The other man chuckled. “May I grab one off of you?”
“Sure, yeah.” Lutjens handed him a cigarette.
“Got a light?” The man asked, cigarette dangling from his lips as he talked.
“Here,” Lutjens handed him a matchbox. Striking it, the cigarette was lit and the man took a deep breath.
“Oh that’s good. True tobacco, none of that ersatz stuff we were forced to smoke during the war. Thank God we have real cigarettes again!”
Lutjens nodded in agreement. Things had changed for the better in Germany over the past few years. American loans and the repayment scheme set up with the Dawes Plan had seen a fragile sense of fiscal stability return to Germany.

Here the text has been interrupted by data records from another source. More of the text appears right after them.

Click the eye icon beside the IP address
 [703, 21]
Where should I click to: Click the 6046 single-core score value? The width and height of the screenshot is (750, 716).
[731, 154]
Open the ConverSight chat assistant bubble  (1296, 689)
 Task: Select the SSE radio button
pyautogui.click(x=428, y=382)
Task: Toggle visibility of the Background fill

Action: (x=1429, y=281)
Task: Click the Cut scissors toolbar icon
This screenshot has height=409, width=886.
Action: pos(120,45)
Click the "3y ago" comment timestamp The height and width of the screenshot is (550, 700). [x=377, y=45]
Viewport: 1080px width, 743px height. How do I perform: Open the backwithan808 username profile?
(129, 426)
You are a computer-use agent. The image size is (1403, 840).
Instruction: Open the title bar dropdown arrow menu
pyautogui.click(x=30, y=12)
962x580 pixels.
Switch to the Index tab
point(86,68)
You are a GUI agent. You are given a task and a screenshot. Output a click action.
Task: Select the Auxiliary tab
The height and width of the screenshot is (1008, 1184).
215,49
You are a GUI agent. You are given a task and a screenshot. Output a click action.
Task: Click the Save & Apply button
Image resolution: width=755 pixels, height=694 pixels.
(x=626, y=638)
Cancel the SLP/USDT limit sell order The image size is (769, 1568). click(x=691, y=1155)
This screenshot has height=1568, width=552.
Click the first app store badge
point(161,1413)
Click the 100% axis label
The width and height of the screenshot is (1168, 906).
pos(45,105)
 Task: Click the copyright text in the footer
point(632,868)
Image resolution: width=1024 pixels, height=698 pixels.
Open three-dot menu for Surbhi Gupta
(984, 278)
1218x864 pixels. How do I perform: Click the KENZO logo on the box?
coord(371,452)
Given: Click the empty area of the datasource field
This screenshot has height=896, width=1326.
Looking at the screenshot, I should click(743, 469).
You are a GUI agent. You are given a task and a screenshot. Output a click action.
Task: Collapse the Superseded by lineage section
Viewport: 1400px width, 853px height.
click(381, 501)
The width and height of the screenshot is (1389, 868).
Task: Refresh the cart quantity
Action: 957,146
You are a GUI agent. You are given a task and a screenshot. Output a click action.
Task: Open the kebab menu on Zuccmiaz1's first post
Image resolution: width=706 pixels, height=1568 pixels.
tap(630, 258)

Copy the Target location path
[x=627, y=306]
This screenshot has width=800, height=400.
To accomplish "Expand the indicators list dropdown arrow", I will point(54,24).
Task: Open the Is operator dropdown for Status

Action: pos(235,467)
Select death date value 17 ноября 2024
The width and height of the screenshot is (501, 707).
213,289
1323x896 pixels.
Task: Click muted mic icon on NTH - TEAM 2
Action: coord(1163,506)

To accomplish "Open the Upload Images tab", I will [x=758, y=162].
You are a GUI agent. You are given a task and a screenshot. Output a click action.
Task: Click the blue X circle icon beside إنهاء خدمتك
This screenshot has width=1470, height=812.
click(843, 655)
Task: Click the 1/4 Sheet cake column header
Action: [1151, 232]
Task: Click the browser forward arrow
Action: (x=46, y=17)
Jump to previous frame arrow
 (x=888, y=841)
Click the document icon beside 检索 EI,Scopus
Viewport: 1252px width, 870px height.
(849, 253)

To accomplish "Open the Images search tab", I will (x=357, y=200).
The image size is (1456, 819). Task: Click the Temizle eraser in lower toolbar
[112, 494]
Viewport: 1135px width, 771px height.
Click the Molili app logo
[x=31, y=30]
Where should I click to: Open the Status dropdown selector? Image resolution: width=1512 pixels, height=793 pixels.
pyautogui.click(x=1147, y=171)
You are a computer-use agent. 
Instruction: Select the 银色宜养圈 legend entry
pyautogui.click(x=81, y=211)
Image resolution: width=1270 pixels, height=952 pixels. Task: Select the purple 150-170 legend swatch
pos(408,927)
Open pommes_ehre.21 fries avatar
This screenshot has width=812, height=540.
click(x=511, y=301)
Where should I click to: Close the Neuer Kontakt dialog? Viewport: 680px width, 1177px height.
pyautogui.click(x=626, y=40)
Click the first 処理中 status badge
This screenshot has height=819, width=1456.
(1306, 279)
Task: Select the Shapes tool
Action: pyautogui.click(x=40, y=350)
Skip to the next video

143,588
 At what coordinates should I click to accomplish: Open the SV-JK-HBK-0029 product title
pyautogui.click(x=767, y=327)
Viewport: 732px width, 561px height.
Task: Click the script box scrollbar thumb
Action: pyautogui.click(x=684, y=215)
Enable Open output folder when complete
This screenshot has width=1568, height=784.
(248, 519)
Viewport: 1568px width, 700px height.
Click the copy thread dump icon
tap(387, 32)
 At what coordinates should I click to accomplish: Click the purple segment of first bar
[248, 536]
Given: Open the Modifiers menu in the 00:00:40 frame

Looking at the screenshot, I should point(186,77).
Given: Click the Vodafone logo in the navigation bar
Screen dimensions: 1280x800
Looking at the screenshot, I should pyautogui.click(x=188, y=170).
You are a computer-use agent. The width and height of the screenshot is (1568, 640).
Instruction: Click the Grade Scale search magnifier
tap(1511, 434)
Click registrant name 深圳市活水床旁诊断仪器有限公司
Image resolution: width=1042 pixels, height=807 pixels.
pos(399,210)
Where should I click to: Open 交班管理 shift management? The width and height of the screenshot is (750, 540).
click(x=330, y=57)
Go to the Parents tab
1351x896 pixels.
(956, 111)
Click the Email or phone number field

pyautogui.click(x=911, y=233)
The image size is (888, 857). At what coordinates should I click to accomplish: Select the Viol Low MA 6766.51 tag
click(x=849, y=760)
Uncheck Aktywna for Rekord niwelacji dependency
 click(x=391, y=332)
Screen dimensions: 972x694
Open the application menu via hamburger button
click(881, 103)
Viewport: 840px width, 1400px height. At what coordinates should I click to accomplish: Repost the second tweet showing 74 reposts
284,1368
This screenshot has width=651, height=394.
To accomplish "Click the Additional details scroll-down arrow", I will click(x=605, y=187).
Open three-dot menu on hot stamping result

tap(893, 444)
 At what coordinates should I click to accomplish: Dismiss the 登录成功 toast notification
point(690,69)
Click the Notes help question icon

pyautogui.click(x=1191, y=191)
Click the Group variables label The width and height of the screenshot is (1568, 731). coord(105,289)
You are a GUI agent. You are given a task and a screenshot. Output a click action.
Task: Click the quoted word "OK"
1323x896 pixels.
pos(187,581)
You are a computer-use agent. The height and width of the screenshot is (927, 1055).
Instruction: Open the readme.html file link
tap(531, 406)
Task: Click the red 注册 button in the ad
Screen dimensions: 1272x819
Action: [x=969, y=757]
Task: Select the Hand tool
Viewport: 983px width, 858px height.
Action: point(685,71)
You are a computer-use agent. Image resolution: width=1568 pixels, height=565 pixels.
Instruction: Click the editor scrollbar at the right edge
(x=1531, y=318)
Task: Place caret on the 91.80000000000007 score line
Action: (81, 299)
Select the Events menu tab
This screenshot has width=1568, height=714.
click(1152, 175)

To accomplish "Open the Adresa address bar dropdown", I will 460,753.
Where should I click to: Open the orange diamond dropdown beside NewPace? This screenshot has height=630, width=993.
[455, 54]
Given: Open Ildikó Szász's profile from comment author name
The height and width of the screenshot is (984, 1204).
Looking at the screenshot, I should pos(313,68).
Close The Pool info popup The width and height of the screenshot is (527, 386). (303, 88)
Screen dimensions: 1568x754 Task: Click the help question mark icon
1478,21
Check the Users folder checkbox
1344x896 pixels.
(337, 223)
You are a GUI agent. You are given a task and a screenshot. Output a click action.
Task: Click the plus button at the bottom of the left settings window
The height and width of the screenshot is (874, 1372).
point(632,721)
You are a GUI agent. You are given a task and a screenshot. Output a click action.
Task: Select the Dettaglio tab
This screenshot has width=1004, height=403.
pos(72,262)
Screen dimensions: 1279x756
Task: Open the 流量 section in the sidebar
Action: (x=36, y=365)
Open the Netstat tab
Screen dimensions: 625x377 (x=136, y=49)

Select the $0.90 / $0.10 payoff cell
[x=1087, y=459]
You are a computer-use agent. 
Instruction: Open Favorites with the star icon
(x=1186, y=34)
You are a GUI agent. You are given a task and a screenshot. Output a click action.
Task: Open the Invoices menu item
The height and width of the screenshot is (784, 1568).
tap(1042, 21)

The Weimar government, despite all who clamored against it, still stood as an institution. The democratic government, having dealt with all manner of military coups, workers’ strikes, Communist uprisings, and an increasing partisan political system, was at last finding its legs.
Economic stability led to political stability. The chaos of the early ‘20s was at last fading. Lutjens himself was a construction supervisor, a steady and well-paying job. And his personal life had changed as well. Speaking of which…
“Herr Lutjens?” a woman in a nursing uniform popped her head out of the hospital.
“Yes?” he said apprehensively.
“Your wife is fine,” she smiled. “As are your two children?”
“Two?” Lutjens said, numb from more than just the cold. The man he had given a cigarette to slapped his back.
“Congratulations!” he said.
“Thank you,” he said, still shocked.
“Come, sir. Your wife is waiting.”
Lutjens laughed. “Ursula always hated waiting.” He extinguished the cigarette, pocketing the rest, and followed the nurse into the hospital’s maternity ward. Expecting fathers waited nervously in the lobby, shuffling their feet and downing cup after cup of cheap coffee. Lutjens was led past them, down a too-white hallway, and brought to a room. Ursula Lutjens, nee Winkler, stared up at him, a look of anger on her face. A doctor and another nurse stood by, reading over some paperwork.
“You did this to me,” she slurred.
“Well you were enthusiastic about it at the time,” he chided, eliciting a snort from the doctor.
“You’re unbearable,” his wife said acidly.
“Guess that’s why you married me,” Lutjens said cheerfully. His positivity broke through his wife’s ice facade, as it always did. She gave him a warmer expression.
“Meet your daughters,” Ursula said. And it was then Lutjens noticed the two bundles of pink clothing. Inside them were reddish-pink babies, faces scrunched up, eyes closed. They were whimpering.
Lutjens kissed his wife’s sweat-damped head. Girls meant Ursula would name them, they had an arrangement. “What names did you decide on?”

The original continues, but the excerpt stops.